** START Input rows **

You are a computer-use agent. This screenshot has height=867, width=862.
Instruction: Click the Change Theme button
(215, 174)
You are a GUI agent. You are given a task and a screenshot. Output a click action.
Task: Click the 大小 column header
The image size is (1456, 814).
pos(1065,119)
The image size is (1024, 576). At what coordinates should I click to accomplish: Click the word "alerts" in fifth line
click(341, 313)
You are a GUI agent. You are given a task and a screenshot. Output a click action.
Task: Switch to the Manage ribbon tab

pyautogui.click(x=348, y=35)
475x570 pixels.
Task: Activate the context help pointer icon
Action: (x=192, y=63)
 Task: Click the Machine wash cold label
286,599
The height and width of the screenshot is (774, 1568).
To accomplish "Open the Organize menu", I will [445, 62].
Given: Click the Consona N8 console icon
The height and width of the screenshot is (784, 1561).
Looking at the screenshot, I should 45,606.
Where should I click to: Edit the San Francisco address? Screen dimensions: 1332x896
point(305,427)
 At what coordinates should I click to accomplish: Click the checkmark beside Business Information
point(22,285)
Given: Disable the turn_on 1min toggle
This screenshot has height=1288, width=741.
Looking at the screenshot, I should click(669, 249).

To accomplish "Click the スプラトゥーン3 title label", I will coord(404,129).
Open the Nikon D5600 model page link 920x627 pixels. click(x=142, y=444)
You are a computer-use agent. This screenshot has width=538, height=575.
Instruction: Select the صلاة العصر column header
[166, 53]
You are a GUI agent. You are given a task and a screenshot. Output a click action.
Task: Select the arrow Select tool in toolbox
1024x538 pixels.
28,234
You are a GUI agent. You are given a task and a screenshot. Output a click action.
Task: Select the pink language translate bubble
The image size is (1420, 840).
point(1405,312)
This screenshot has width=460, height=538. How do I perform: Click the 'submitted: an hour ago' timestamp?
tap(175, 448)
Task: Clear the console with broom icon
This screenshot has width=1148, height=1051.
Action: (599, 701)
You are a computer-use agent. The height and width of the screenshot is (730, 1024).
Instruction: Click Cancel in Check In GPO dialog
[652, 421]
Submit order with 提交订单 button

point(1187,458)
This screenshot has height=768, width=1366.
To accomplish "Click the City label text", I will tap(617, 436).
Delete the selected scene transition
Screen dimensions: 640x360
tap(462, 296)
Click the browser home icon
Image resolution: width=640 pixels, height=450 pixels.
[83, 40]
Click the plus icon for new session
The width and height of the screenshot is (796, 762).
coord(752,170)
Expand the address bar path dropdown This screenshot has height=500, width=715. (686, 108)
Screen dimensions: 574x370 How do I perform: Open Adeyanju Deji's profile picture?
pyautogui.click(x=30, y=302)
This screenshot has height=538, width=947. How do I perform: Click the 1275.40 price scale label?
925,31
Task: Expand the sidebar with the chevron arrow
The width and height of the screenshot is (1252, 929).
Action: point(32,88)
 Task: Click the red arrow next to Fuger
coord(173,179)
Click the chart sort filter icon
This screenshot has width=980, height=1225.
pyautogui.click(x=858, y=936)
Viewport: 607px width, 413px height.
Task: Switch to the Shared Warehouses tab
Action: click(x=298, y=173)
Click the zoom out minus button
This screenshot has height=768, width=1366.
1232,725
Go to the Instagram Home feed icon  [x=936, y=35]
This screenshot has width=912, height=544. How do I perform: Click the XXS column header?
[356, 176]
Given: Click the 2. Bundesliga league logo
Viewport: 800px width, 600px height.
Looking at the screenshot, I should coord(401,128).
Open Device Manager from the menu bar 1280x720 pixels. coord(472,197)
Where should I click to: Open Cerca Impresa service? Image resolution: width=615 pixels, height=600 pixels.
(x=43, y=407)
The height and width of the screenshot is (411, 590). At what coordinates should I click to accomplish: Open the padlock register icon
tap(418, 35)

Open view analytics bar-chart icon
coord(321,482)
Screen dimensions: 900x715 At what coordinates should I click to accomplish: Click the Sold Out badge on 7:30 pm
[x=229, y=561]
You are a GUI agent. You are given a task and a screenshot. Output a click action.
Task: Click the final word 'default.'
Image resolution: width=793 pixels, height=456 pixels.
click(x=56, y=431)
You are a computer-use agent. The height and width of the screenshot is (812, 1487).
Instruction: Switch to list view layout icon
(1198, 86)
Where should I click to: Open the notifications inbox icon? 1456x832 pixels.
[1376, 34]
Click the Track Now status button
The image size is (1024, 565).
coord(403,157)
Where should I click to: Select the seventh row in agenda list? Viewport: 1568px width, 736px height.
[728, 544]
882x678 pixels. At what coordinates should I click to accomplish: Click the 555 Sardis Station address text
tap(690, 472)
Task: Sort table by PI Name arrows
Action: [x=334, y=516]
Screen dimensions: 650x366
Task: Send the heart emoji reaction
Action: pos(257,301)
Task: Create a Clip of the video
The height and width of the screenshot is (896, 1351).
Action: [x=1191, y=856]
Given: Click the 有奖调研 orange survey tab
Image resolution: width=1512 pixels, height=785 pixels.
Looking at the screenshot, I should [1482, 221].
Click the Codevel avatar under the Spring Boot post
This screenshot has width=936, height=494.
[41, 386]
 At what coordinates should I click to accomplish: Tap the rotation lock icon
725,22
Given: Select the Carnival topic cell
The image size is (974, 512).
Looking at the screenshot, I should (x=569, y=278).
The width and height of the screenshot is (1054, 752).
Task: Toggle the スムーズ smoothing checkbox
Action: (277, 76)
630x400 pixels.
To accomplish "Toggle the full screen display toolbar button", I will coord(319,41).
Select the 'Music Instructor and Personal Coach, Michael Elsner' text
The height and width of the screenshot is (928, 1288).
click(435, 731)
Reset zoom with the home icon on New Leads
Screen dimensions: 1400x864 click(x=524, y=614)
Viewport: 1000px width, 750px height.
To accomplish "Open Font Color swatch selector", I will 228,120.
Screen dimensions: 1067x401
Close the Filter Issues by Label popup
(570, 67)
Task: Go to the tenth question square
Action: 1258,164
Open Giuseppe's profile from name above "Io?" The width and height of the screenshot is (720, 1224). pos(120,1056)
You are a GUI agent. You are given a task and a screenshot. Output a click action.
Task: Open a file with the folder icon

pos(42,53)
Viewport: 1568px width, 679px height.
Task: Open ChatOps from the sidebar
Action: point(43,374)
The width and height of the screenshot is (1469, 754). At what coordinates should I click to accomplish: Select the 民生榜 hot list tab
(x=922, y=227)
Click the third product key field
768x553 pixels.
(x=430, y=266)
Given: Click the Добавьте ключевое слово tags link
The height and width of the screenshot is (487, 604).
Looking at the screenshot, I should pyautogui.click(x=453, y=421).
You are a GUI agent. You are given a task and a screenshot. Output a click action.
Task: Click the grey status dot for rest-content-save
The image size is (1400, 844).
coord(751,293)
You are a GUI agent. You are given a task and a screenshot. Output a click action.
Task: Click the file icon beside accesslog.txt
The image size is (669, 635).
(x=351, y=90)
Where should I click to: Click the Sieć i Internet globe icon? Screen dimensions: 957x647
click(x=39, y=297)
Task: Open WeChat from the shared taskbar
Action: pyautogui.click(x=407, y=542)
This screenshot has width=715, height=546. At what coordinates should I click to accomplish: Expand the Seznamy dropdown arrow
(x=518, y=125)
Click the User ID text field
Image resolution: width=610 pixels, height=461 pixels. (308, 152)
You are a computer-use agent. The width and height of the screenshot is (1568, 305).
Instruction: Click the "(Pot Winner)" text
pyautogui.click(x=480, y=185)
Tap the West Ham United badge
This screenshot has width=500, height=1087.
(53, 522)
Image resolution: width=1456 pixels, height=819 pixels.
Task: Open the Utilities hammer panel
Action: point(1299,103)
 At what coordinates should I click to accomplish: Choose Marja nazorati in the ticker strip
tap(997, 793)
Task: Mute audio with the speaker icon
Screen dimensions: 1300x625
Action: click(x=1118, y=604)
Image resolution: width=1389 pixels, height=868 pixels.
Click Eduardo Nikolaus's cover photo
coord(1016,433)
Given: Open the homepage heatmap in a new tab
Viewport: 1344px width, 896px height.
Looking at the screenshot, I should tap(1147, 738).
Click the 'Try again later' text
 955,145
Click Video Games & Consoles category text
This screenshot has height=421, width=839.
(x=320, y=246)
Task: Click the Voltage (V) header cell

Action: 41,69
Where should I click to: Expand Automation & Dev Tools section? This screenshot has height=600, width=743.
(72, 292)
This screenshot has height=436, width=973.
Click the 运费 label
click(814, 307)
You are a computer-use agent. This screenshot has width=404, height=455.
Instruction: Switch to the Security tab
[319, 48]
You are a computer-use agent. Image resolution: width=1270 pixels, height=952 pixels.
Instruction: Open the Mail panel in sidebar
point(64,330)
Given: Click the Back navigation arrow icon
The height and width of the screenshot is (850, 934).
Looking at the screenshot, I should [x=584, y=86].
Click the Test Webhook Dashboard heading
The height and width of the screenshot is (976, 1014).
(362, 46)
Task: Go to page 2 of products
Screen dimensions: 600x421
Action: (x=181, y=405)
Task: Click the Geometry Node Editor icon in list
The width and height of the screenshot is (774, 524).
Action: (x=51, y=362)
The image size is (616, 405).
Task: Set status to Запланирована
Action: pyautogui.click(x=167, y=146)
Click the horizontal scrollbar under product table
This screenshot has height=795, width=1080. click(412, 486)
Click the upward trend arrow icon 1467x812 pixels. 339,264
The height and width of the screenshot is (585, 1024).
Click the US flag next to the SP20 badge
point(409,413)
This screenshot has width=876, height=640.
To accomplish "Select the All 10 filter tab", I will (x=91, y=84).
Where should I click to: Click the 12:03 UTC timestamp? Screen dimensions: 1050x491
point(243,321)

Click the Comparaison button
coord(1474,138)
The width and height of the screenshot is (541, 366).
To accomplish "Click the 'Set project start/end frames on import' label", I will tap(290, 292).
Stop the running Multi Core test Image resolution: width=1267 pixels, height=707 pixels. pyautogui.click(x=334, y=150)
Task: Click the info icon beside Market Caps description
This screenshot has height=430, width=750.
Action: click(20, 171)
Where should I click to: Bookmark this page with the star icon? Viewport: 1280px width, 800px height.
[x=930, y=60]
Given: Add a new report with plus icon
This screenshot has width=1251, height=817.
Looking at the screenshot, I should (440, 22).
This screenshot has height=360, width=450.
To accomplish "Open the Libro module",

** END Input rows **

▸ Set exercise
Rewrite the data as a numbered list, starting with the first line and going on through the line with "I will coord(404,129).", leaving out blank lines.

▸ Task solution
1. You are a computer-use agent. This screenshot has height=867, width=862.
2. Instruction: Click the Change Theme button
3. (215, 174)
4. You are a GUI agent. You are given a task and a screenshot. Output a click action.
5. Task: Click the 大小 column header
6. The image size is (1456, 814).
7. pos(1065,119)
8. The image size is (1024, 576). At what coordinates should I click to accomplish: Click the word "alerts" in fifth line
9. click(341, 313)
10. You are a GUI agent. You are given a task and a screenshot. Output a click action.
11. Task: Switch to the Manage ribbon tab
12. pyautogui.click(x=348, y=35)
13. 475x570 pixels.
14. Task: Activate the context help pointer icon
15. Action: (x=192, y=63)
16.  Task: Click the Machine wash cold label
17. 286,599
18. The height and width of the screenshot is (774, 1568).
19. To accomplish "Open the Organize menu", I will [445, 62].
20. Given: Click the Consona N8 console icon
21. The height and width of the screenshot is (784, 1561).
22. Looking at the screenshot, I should 45,606.
23. Where should I click to: Edit the San Francisco address? Screen dimensions: 1332x896
24. point(305,427)
25.  At what coordinates should I click to accomplish: Click the checkmark beside Business Information
26. point(22,285)
27. Given: Disable the turn_on 1min toggle
28. This screenshot has height=1288, width=741.
29. Looking at the screenshot, I should click(669, 249).
30. To accomplish "Click the スプラトゥーン3 title label", I will coord(404,129).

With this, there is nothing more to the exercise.